ScanTrac Trio
Superior Glass Inspection By Design
Outer Beams See Around Glass Walls and Push Ups
The illustration below demonstrates how a glass bead could hide in front or behind this region of a bottle. The high concentration of glass in this region would typically render the area worthless for inspection; however, as the illustration shows, what hides from one beam of the Trio lies in clear sight for another beam. Some glass shards and other foreign materials may be easier to detect from one angle vs. another. The Trio’s three beams provide a statistically significant increase in probability of detecting foreign materials in your product.

Precise Fill Level Inspection
The center beam of the Trio captures a head X-Ray image of the container, allowing for precise fill level detection. The difference in fill between the images shown below is less than 5 grams in an 8 ounce glass jar. The inspection area (dotted line rectangle bracketed by yellow dashed line) can be adjusted vertically and horizontally for optimal fill control.

Center Beam Inspects for Cap Presence
The cap inspection can be positioned precisely in this image from the center X-Ray beam to provide accurate missing cap control. The images below demonstrate Trio’s ability to detect the presence (left image) or absence (right image) of a container’s lid or cap.
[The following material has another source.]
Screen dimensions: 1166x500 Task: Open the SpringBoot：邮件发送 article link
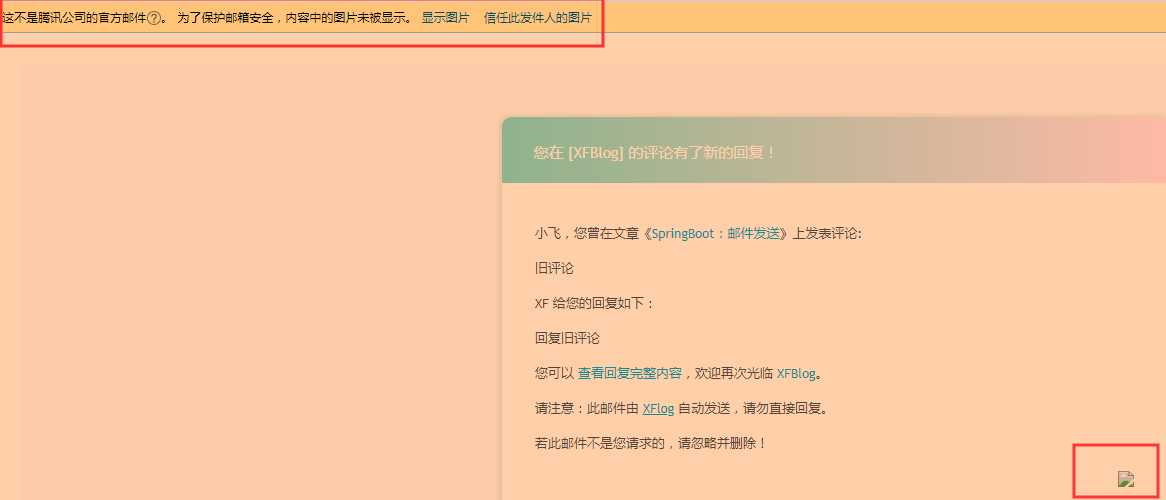[716, 233]
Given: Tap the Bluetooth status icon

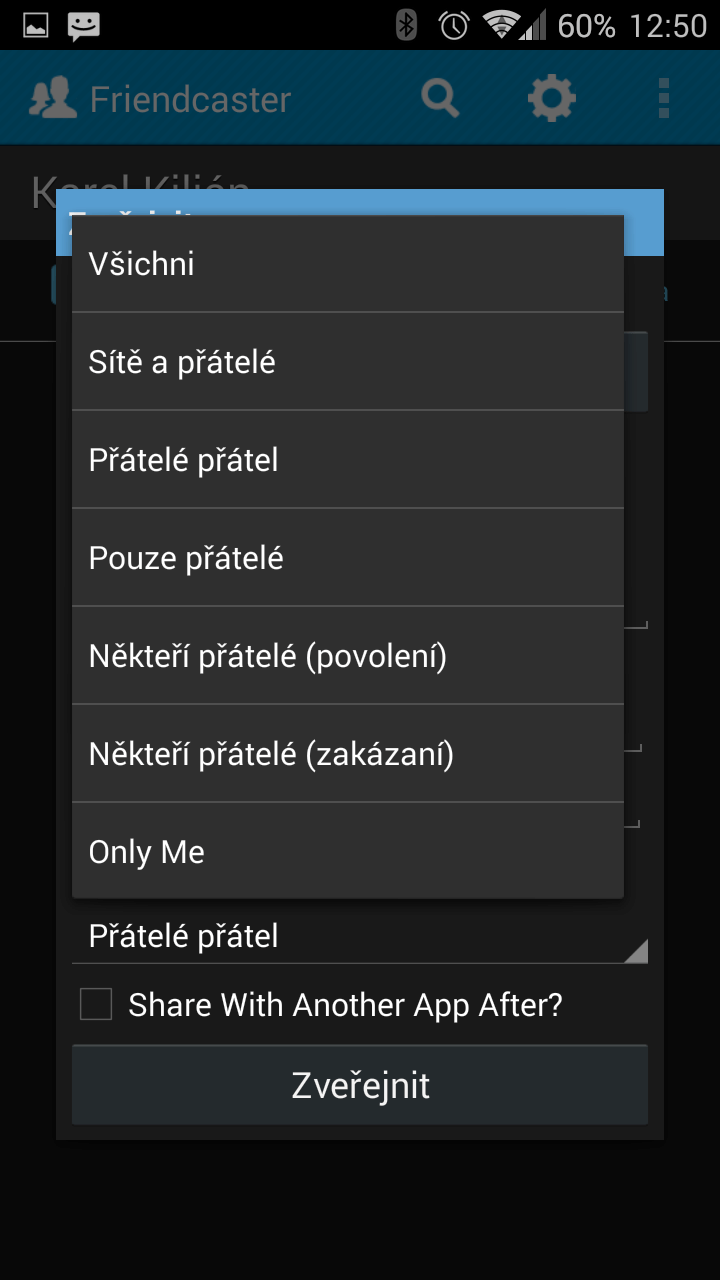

Center Beam Eliminates Product Spacing Issues
For complete inspection of a glass jar using only two beams, the jars must be spaced. Even if the inspection is made after naturally separating systems such as labelers and cappers (or even when jars are transferred to an accelerated conveyor), the jars may move close to another jar and eliminate the typically required half diameter spacing. When containers are inspected without adequate separation in a dual beam system (see red circle above), the images are combined, creating an “overlapped” image as shown below. This condition can be detected by the X-Ray system but the inspection is incomplete. With only two images, the options the user has are to either a) accept all overlaps, or b) reject all overlaps. With the Trio, an assured inspection is always provided.
ScanTrac Minimizes False Rejects
The best inspection systems need to both find defects when they occur and minimize false rejects. False rejects are expensive not just due to the loss of salable product but because of the labor allocated to addressing them.
ScanTrac minimizes rejects because it offers an exceptionally repeatable inspection process that is not sensitive to temperature, humidity, condition of product, etc.
In many applications the false reject rate on ScanTrac systems is on the order of 1:100,000!